INSTRUCTION | Copy every line of the listing below without changing anything.

EXCERPTED DATA |

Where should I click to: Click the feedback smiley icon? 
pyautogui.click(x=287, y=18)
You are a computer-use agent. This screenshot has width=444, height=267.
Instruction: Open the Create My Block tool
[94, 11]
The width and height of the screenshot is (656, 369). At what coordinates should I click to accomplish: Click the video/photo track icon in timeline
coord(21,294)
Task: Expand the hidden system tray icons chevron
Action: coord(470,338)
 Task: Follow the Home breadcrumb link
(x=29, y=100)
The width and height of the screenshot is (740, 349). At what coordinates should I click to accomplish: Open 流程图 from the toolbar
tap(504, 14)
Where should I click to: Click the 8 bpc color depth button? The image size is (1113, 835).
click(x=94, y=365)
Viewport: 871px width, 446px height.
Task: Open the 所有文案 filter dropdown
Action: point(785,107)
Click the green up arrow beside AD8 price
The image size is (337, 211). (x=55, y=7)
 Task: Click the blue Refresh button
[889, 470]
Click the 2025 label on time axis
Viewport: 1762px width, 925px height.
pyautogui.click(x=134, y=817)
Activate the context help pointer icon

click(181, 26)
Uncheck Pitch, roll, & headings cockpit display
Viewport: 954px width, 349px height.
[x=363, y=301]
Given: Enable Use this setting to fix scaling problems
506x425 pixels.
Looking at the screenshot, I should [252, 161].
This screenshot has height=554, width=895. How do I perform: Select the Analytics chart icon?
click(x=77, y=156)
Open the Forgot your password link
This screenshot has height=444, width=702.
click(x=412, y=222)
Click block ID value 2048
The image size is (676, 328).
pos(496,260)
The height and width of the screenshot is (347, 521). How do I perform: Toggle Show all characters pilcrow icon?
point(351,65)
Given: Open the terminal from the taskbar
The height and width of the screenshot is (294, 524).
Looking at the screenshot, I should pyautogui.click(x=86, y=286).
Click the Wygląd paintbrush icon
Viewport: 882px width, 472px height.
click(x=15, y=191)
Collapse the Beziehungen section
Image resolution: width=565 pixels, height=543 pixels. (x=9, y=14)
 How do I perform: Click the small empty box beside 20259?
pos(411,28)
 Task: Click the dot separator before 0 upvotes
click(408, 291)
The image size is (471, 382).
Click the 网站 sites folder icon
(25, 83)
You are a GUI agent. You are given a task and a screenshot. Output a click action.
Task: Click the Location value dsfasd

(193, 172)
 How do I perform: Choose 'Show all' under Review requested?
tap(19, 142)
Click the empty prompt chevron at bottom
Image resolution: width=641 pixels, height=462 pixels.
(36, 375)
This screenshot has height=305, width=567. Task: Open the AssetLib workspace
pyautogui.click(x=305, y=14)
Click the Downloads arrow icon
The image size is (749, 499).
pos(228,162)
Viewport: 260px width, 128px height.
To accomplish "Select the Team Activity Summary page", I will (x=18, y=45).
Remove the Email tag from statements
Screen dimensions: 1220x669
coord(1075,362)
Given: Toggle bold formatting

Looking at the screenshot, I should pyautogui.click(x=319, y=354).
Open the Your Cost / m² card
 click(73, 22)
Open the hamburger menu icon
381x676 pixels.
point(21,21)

WRITTEN ANSWER |
Where should I click to: Click the feedback smiley icon? 
pyautogui.click(x=287, y=18)
You are a computer-use agent. This screenshot has width=444, height=267.
Instruction: Open the Create My Block tool
[94, 11]
The width and height of the screenshot is (656, 369). At what coordinates should I click to accomplish: Click the video/photo track icon in timeline
coord(21,294)
Task: Expand the hidden system tray icons chevron
Action: coord(470,338)
 Task: Follow the Home breadcrumb link
(x=29, y=100)
The width and height of the screenshot is (740, 349). At what coordinates should I click to accomplish: Open 流程图 from the toolbar
tap(504, 14)
Where should I click to: Click the 8 bpc color depth button? The image size is (1113, 835).
click(x=94, y=365)
Viewport: 871px width, 446px height.
Task: Open the 所有文案 filter dropdown
Action: point(785,107)
Click the green up arrow beside AD8 price
The image size is (337, 211). (x=55, y=7)
 Task: Click the blue Refresh button
[889, 470]
Click the 2025 label on time axis
Viewport: 1762px width, 925px height.
pyautogui.click(x=134, y=817)
Activate the context help pointer icon

click(181, 26)
Uncheck Pitch, roll, & headings cockpit display
Viewport: 954px width, 349px height.
[x=363, y=301]
Given: Enable Use this setting to fix scaling problems
506x425 pixels.
Looking at the screenshot, I should [252, 161].
This screenshot has height=554, width=895. How do I perform: Select the Analytics chart icon?
click(x=77, y=156)
Open the Forgot your password link
This screenshot has height=444, width=702.
click(x=412, y=222)
Click block ID value 2048
The image size is (676, 328).
pos(496,260)
The height and width of the screenshot is (347, 521). How do I perform: Toggle Show all characters pilcrow icon?
point(351,65)
Given: Open the terminal from the taskbar
The height and width of the screenshot is (294, 524).
Looking at the screenshot, I should pyautogui.click(x=86, y=286).
Click the Wygląd paintbrush icon
Viewport: 882px width, 472px height.
click(x=15, y=191)
Collapse the Beziehungen section
Image resolution: width=565 pixels, height=543 pixels. (x=9, y=14)
 How do I perform: Click the small empty box beside 20259?
pos(411,28)
 Task: Click the dot separator before 0 upvotes
click(408, 291)
The image size is (471, 382).
Click the 网站 sites folder icon
(25, 83)
You are a GUI agent. You are given a task and a screenshot. Output a click action.
Task: Click the Location value dsfasd

(193, 172)
 How do I perform: Choose 'Show all' under Review requested?
tap(19, 142)
Click the empty prompt chevron at bottom
Image resolution: width=641 pixels, height=462 pixels.
(36, 375)
This screenshot has height=305, width=567. Task: Open the AssetLib workspace
pyautogui.click(x=305, y=14)
Click the Downloads arrow icon
The image size is (749, 499).
pos(228,162)
Viewport: 260px width, 128px height.
To accomplish "Select the Team Activity Summary page", I will (x=18, y=45).
Remove the Email tag from statements
Screen dimensions: 1220x669
coord(1075,362)
Given: Toggle bold formatting

Looking at the screenshot, I should pyautogui.click(x=319, y=354).
Open the Your Cost / m² card
 click(73, 22)
Open the hamburger menu icon
381x676 pixels.
point(21,21)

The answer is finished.